Microsoft CEO Satya Nadella

Microsoft CEO Satya Nadella speaking at the keynote for MS Build, Seattle 2018. Source: Microsoft

Microsoft : IoT and mixed reality will be the future of workplace

DEVELOPER conferences are useful for gauging what technology businesses should capitalize on, but it can be confusing to navigate through all the announcements.

Here are three key points from Microsoft’s conference this year, and what they mean for your business:

Intelligent Cloud and Intelligent Edge

What Microsoft dubs as intelligent cloud and intelligent edge, is basically IoT – but smarter. The idea is for an ubiquitous computing, where the application model is distributed, event-driven, and serverless.

In real life terms, this means IoT isn’t just a bunch of sensors, that feed into a central server or computer. It is sharing data across the entire network, accessible at every endpoint.

Microsoft splits this neatly into four offerings: public cloud hosting platform Azure, private cloud hosting capabilities Azure Stack, Azure IoT Edge and Azure Sphere. Azure and Azure Stack are Microsoft’s cloud offerings. That is self-explanatory.

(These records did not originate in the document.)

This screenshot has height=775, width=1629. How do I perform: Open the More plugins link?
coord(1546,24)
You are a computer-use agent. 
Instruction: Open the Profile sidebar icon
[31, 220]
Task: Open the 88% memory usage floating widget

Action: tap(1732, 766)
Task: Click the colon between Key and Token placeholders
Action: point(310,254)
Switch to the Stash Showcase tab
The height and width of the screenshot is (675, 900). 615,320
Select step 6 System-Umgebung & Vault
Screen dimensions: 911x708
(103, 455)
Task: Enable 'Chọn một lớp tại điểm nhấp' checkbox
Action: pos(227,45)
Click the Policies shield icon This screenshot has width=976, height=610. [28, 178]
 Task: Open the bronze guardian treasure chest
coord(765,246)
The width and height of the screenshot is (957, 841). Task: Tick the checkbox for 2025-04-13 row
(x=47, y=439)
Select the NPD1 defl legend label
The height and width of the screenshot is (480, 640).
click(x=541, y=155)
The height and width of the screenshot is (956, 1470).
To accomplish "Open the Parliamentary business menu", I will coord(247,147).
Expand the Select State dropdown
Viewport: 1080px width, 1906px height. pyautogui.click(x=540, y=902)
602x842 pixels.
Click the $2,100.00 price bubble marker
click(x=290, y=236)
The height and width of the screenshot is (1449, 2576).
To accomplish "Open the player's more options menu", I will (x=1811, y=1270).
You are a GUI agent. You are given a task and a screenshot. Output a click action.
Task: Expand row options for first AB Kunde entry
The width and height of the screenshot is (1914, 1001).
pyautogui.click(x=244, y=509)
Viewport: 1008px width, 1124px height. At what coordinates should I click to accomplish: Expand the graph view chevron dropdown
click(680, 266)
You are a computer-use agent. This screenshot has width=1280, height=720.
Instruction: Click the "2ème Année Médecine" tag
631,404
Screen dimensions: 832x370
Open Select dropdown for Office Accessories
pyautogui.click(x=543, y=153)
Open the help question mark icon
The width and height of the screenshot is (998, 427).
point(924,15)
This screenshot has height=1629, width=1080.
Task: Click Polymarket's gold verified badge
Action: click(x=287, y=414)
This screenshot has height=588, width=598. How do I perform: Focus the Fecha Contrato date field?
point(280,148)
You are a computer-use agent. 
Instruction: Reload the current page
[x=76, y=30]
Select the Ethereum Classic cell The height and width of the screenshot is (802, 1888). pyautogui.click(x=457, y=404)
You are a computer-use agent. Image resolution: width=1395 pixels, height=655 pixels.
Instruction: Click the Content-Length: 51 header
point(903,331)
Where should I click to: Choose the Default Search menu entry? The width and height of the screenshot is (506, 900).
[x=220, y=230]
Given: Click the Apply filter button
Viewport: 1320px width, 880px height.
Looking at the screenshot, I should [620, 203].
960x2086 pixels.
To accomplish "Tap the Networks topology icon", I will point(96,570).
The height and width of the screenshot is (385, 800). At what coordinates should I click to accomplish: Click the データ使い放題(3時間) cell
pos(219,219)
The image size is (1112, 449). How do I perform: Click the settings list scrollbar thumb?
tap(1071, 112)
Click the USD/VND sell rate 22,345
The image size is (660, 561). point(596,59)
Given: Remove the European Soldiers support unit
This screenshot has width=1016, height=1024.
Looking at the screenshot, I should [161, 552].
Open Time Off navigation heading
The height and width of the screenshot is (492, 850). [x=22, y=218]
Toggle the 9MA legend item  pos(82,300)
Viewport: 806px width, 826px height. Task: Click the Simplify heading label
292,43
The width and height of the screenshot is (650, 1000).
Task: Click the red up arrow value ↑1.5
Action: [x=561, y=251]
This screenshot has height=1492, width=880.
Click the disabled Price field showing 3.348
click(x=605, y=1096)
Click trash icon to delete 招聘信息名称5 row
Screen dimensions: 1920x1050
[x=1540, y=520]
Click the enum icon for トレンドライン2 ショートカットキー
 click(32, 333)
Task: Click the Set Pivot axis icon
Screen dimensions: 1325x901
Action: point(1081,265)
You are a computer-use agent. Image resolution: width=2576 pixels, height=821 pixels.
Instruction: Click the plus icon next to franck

The interesting things happen with Azure IoT Edge. Microsoft explains, as more data is generated, it is more practical to deploy compute and AI at the devices.

New this year, Microsoft is finally open sourcing Azure IoT Edge Runtime.  It is a collection of programs that need to be installed on a device so that Azure services and code can be deployed and managed remotely on the device instead of the cloud. Open sourcing them allow customers to modify, debug, and have more transparency and control for edge applications.

Beyond supporting Windows and Linux, Microsoft comes up with a new OS called Azure Sphere that is specially tailor-made for IoT devices. It features security and management services that run natively on the various compute nodes.

What does this mean: IoT is less about sensors and more about an interconnected web of data and information. The future of IoT has analytics capabilities right where you need them, not just in a control center.

Artificial intelligence

Bringing together AI capabilities in vision, speech, and languages, the company announced Project Kinect for Azure. It’s basically a bunch of sensors in a package that can be integrated for various applications. It has spatial understanding, skeletal tracking, object recognition, least amount of depth noise and an ultra-wide field of view.

If you can imagine sensors that can “see” and map the area, in self-driving cars. That’s the kind of thing we’re talking about. AI helps give the sensors better accuracy in “vision”.

Adding to that is conversational AI, for use in chatbots and digital assistants. Microsoft believes each company should be able to brand their own digital assistant, to bring better customer services that are more relatable to people.

The company also released frameworks and supports for publication and integration across various platforms, like messenger, skype, slack and more.

What does this mean: AI improves accuracy in human-like functions. This can complement your current workflow to reduce time and error spent on mundane jobs, such as mapping and measurements.

Multi-sense, multi-device experience

Microsoft’s final announcement is revolving around Microsoft 365. It is advocating a fully integrated suite of hardware and software that blurs the line between real world and virtual reality.

In practical terms, it means users can collaborate in mixed reality using tools like Microsoft Remote Assist. Using hands-free video calling, image sharing, and annotations; this allows experts to troubleshoot issues without traveling to the location.

A similar function, Microsoft Layout allows 3D models to be superimposed in the real-world environment. Users can make more accurate designs with the right context, taking out most of the guesswork. This saves time and money.

These capabilities are also introduced into Microsoft Teams, the company’s workflow communication application that combines workplace chat, meetings, notes, and attachments.

The platform will now support Hololens to provide context to spatial data in meetings, allowing for cross-platform collaboration.

What does this mean: Tools are only useful if you can use it across various platforms, in various devices, to perform different tasks. It saves time wasted, and save money. Mixed reality brings in more accuracy in design, and it helps people collaborate on projects better regardless of physical location.